Influenza is an upper respiratory infection commonly known as the flu. It is caused by either influenza virus A or B and can cause “fever, headache, muscle pain, runny nose, sore throat, extreme tiredness and cough” (Facts, 2019). It is quite dangerous for young children, elders or people with already weakened immune systems (Facts, 2019). There are many ways to prevent the flu from spreading; getting vaccinated and being cleanly. Being cleanly means washing your hands frequently, coughing and sneezing into your elbow and staying home when very sick (Facts, 2019). Getting vaccinated is a needle that makes the body produce the antibodies needed to fight influenza. It takes approximately 14 days to be in affect after administration. There are different strains of the flu so the most likely starin to occur is predicted and that is the vaccine that made (Key).
Hypothesis: An altered infectious period of the virus will affect the effectiveness of the vaccine.
Null Hypothesis: There will be no difference in the effectiveness of the vaccine if the infectious period of the virus is changed.
Prediction: The changing infectious period will be inversely proportional to the effectiveness of the vaccine.
Experimental design: The infectious period of the virus is altered, it is increased by 5 days. First the Netlogo simulation will be run without alterations as a control then the parameter will be changed and the simulation will be run again.
Results: The results from Table 1 show that an increased infection period of 5 days, the attack rate went from 67.9% to 79.20%. Of the people who received the vaccine in the control, 47.08% of them were protected. This was decreased to 47.47% when the infectious period was lengthened.
Conclusion: Based on the results we can conclude that an altered infectious period of influenza will not have an effect on the effectiveness of the vaccine. The longer the virus is contagious the more people could be affected but the vaccine would still function the same, how many people are unaffected would still be determined by the effectiveness of the vaccine to begin with and the amount of the population that got it. Therefore, the null hypothesis cannot be rejected.
Table 1. Effects of the infectious period of a virus on vaccines effectiveness.
|Parameter||Control||Average infection period increased by 5|
|Attack Rate/ %||67.90||79.20|
|Maximum Number of Infections||228||533|
|Time of Maximum Number of Infectious/ days||59.75||57.25|
|Population Mean of Average Daily Contacts||11.62||11.61|
|Protected by Vaccine||226||197|
Hypothesis: The alteration of the daily isolation chance will inversely affect the transmission of the virus.
Null Hypothesis: Changing the daily isolation chance will make no difference in the way the virus is transmitted.
Prediction: An increase in isolation will decrease the amount of people affected and time it takes for the population to recover.
Experimental design: The original Netlogo simulation will be run to get a control. Next, the daily isolation chance will be increased to 40 and the simulation will be run again. The results will be analyzed and compared.
Results: The data from Table 2 show that when the isolation chance is increased to 40 that the attack rate will decrease to 0.30% from 58.7%. Similarly, the number of infection decrease from 136 to 3.
Conclusion: The results show that a change in isolation duration will inversely affect the transmission of influenza. If the isolation is increased then the amount of people that contract the virus decreases.Iit can be assumed that vise versa is the same, if the daily chance of isolation is decreased then the attack rate and amount of people infected will increase. Therefore, the null hypothesis can be rejected.
Table 2. Effects of increased isolation on influenza.
|Parameter||Control||Daily Isolation Chance Increased|
|Attack Rate/ %||58.70||0.30|
|Maximum Number of Infections||136||3|
|Time of Maximum Number of Infectious/ days||26||2.25|
|Population Mean of Average Daily Contacts||11.66||11.78|
|Population Mean of Average Daily Not Isolated Contacts||11.29||11.75|
Elders have weaker immune systems so practicing all control strategy would be most effective and they would also have to be more precautious than with younger populations (Facts, 2019).
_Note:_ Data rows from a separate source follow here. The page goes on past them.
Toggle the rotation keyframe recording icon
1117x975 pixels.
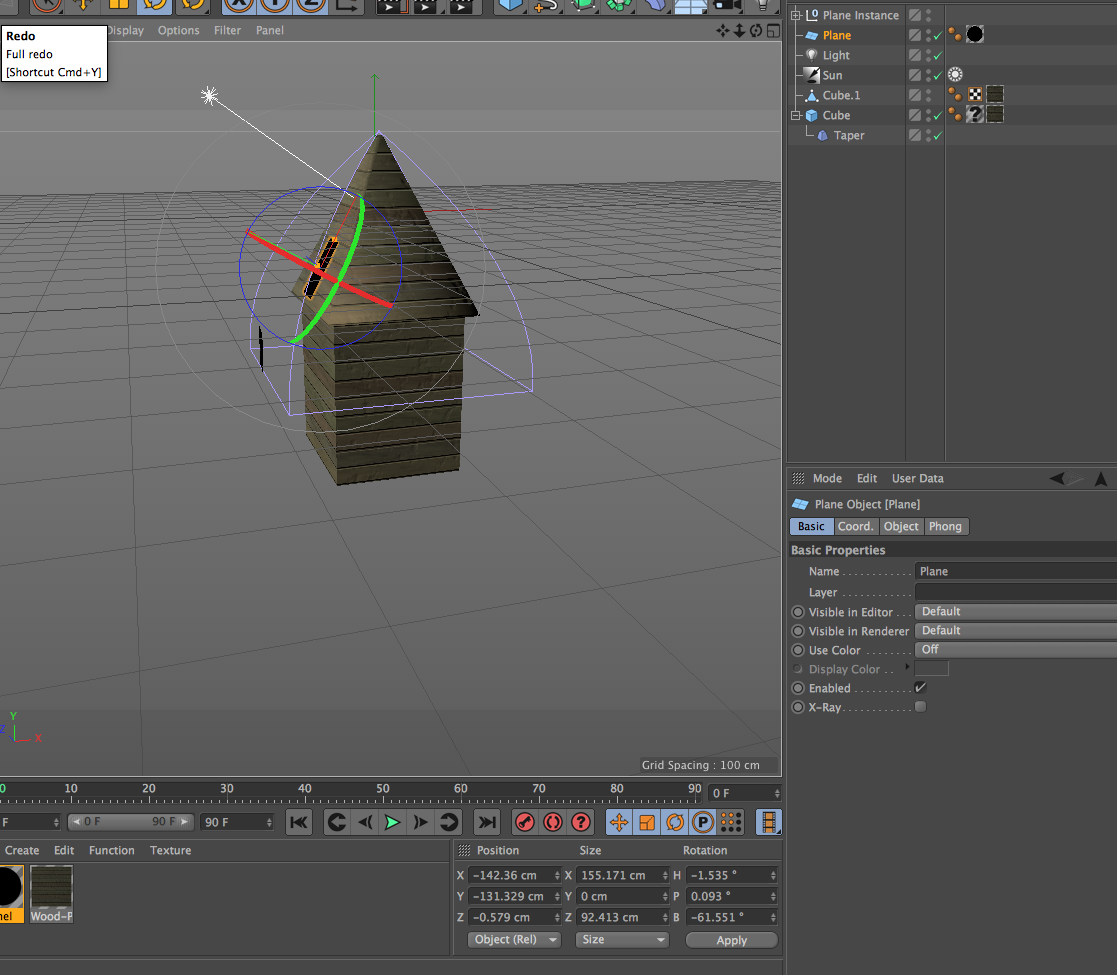pyautogui.click(x=675, y=822)
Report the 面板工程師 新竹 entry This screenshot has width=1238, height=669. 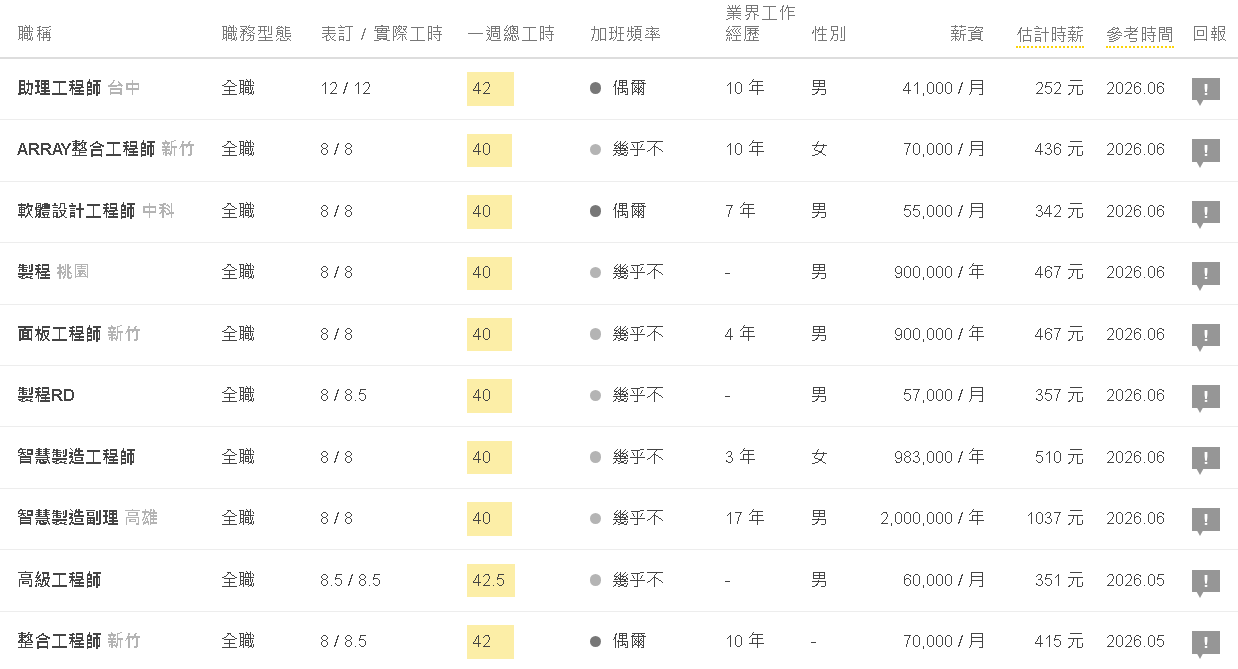[x=1206, y=337]
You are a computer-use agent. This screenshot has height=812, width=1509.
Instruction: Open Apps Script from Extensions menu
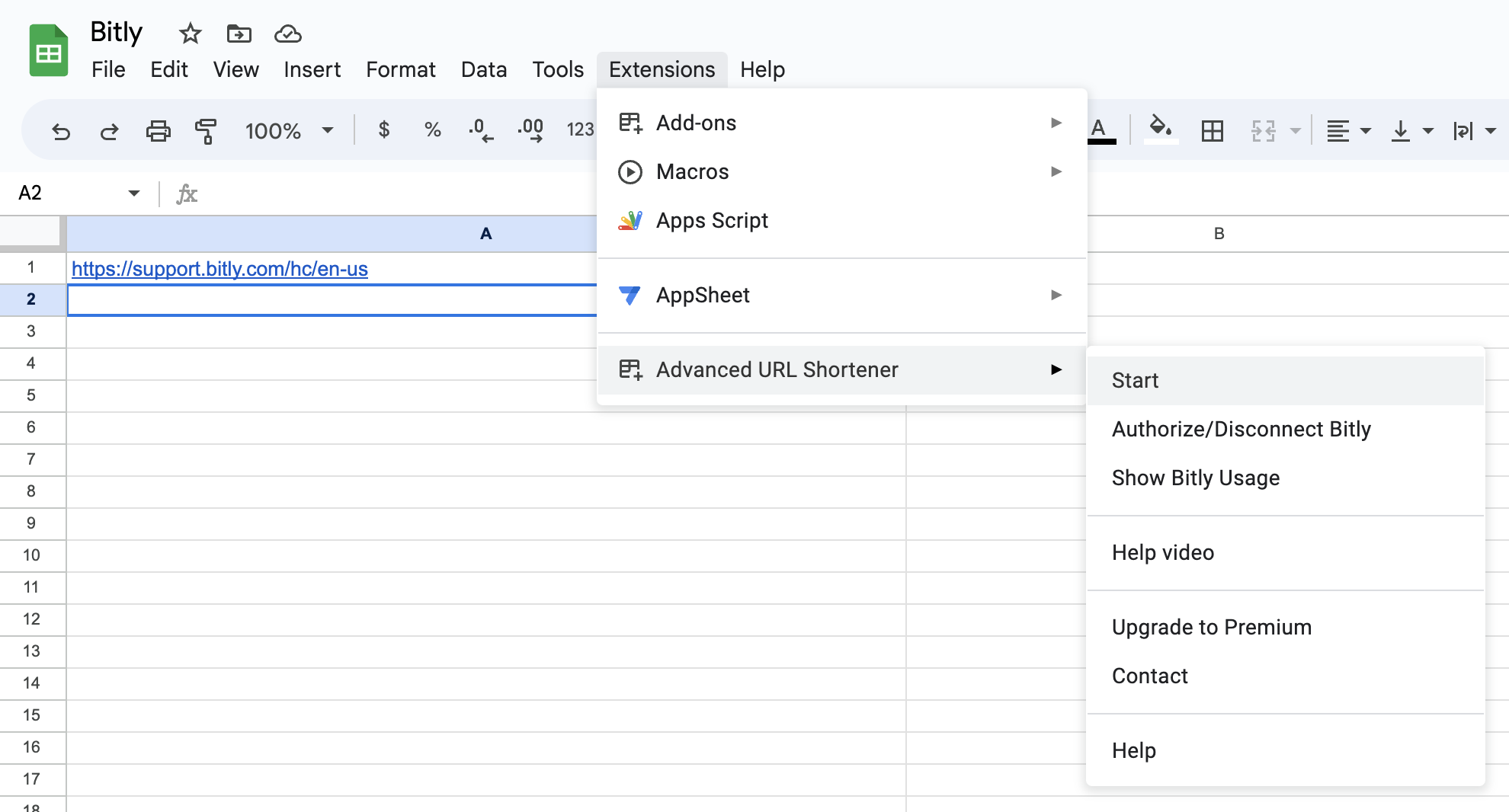[x=712, y=220]
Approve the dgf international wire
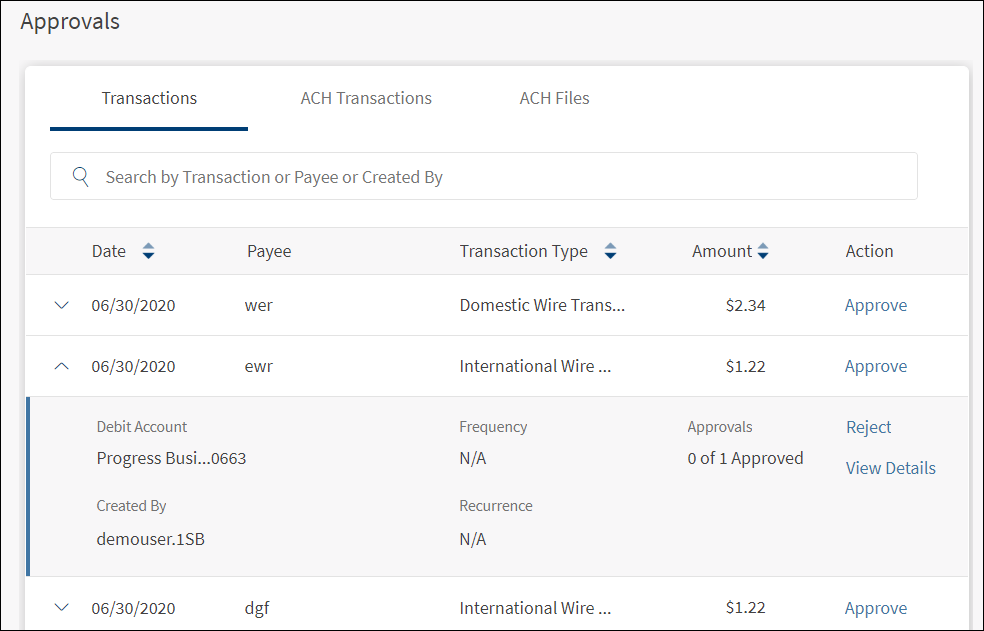This screenshot has height=631, width=984. [875, 608]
For somewhere like a nursing home I would recommend isolation as a more important control strategy. Vaccines are important and effective but they are made and distributed based on prediction for that season (Key) so if the vaccine does not include a specific strain that occurs then all the patients in the nursing home would be at risk. Isolation for people not in a nursing home isolation is not very practical as it is hard to stop day to day life and stay home by yourself. In a nursing home the ill could be kept separate from the rest of the population quite easily because of the nurses caring for them, they have the time to do so and lack the higher demands of someone living independently. Based on the simulations on Netlogo, isolation had a much more drastic difference in how many people were affected and the attack rate of the virus compared to the vaccine alone. The data shows that it is much more difficult to contract the virus with very limited exposure to it which more be more effective for those with immune systems potentially too weak to fight off the virus.